When at last they returned to the vehicle, they brought with them a deep and impenetrable silence. They seated themselves without a word, Pius and Dr Binaisa in the row of seats in front of Angel, Gasana up front next to the driver; and the silence sat there with them all the way back down the hill to Gikongoro and a considerable distance along the road towards Cyangugu. But it got out with them when they stopped to buy bananas and peanuts from some women at the side of the road just before entering the Nyungwe Forest, and when they set off again, they found—to their great relief—that they had left it behind at the side of the road.


Eh!”
declared Gasana. “That was a difficult thing to see!”

“Perhaps we shouldn’t have gone there,” suggested Dr Binaisa.

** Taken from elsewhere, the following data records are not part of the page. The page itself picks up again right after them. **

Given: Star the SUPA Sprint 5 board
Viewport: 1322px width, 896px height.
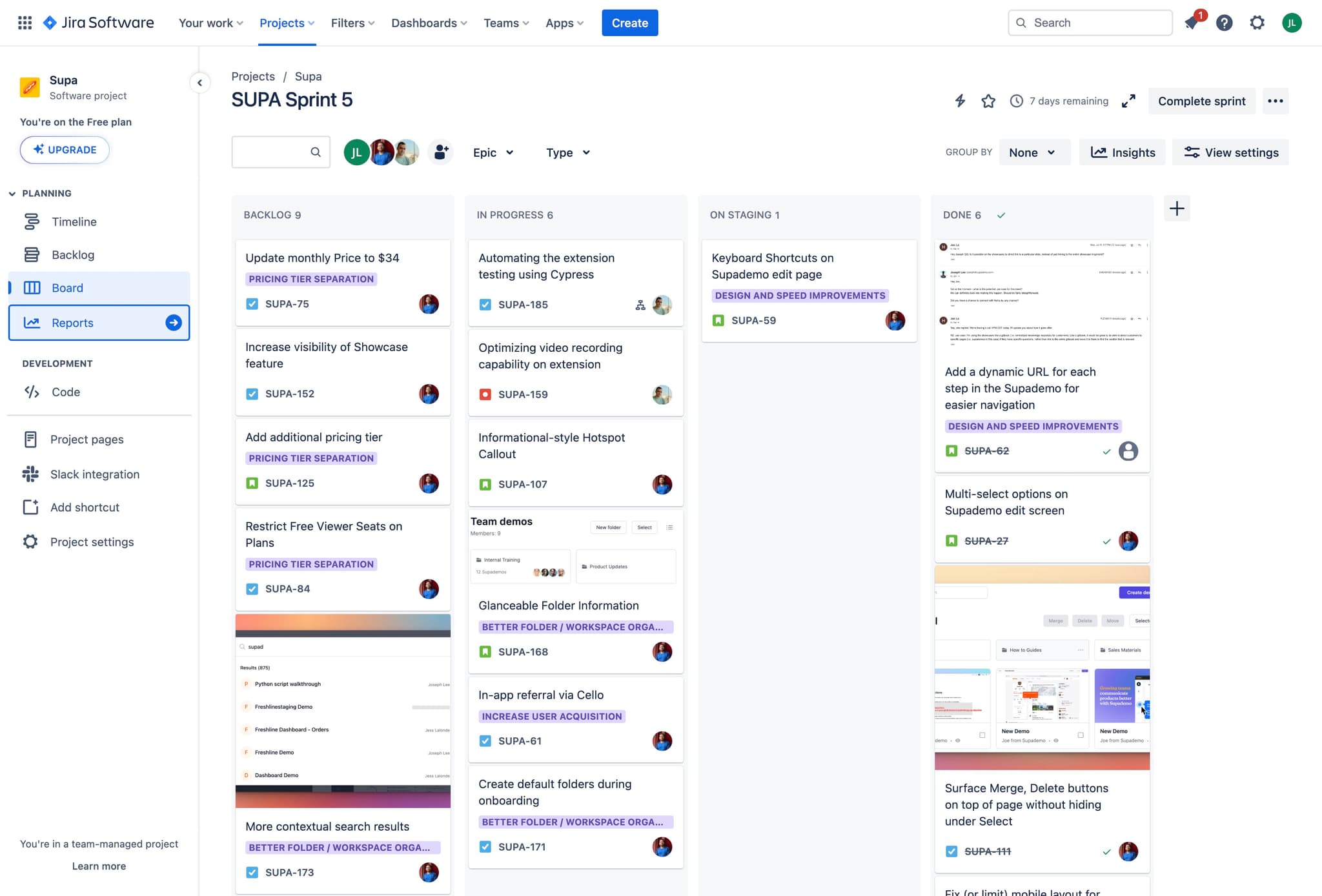Looking at the screenshot, I should click(x=988, y=101).
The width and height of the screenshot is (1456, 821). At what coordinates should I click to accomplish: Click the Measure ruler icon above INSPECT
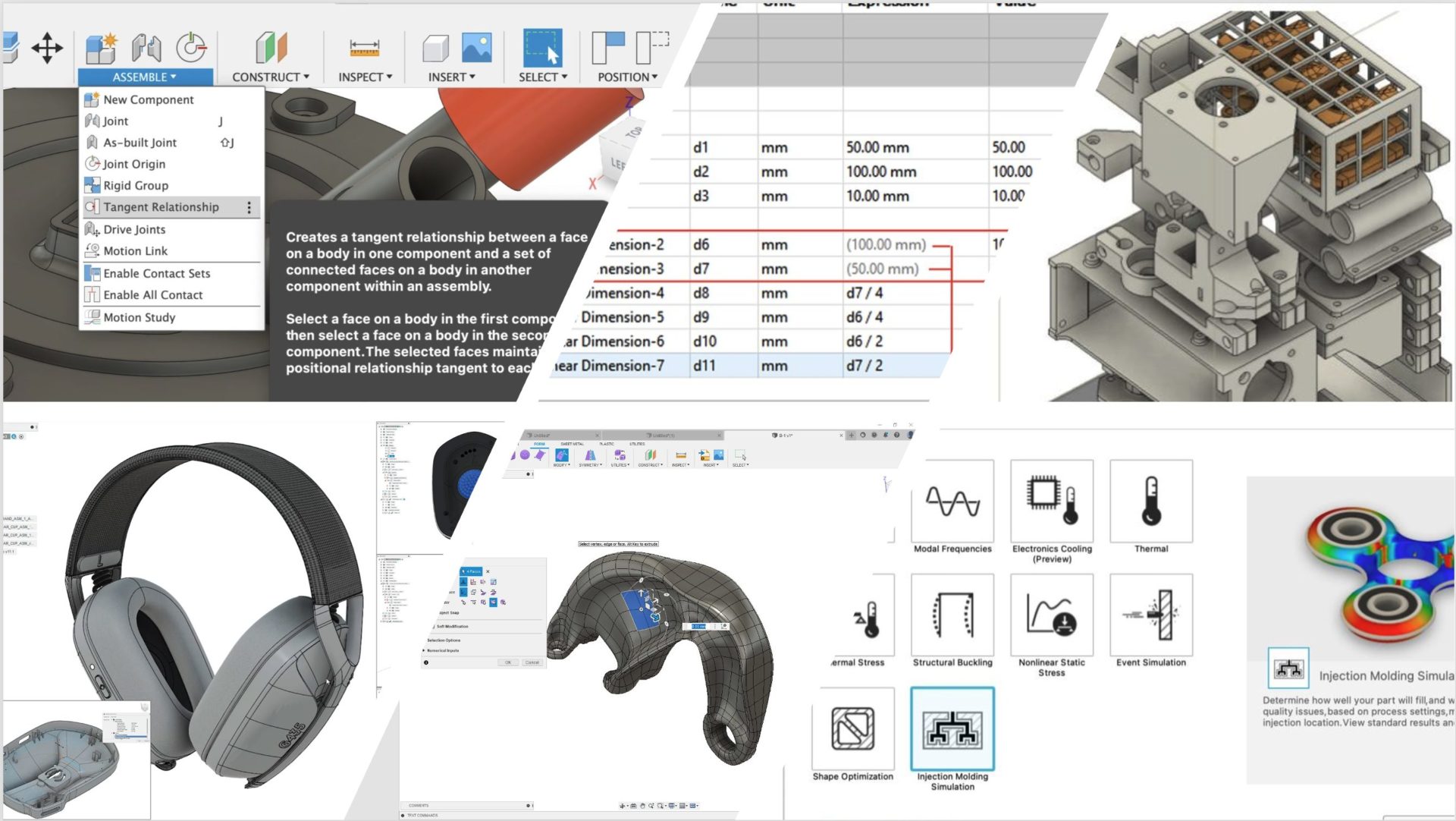365,48
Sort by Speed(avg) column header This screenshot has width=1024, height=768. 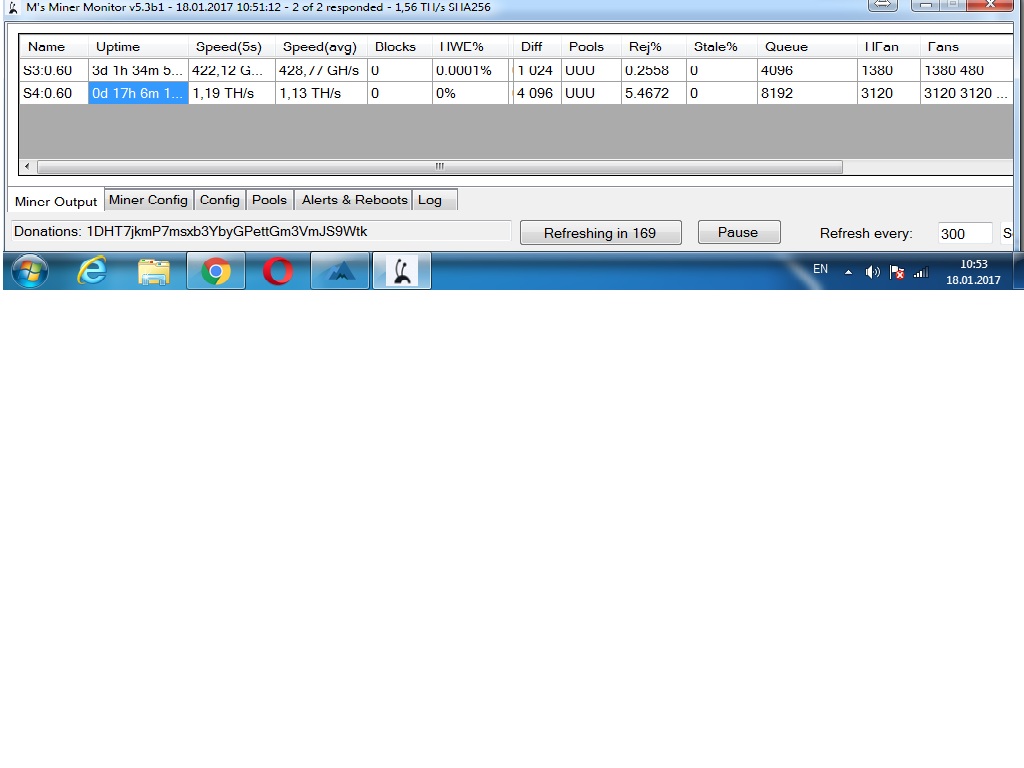pyautogui.click(x=320, y=47)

“But we did go there, Binaisa,” said Pius. “Let us not debate if we were right or wrong to go. No conclusion we reach will help us to unsee.”

“What is it that you saw?” asked Angel. “What is it that
Dr Binaisa wanted me to see that he now wishes he could unsee?”

“Forgive me, Mama-Grace,” said Dr Binaisa. “You were right not to go in.
Eh!
No bones,
Mama
-Grace, but many, many bodies.”

“White!” declared Pius. “Gasana, why were they white?”

“They’re preserved with lime, Dr T,” explained Gasana. “Those bodies were exhumed from one of the mass graves there some time back. The lime is supposed to prevent them from decomposing further.”


Eh!”
said Angel.

“And now they’re lying there in the classrooms,” Gasana continued, “so that people can go and look and be reminded of what happened here.”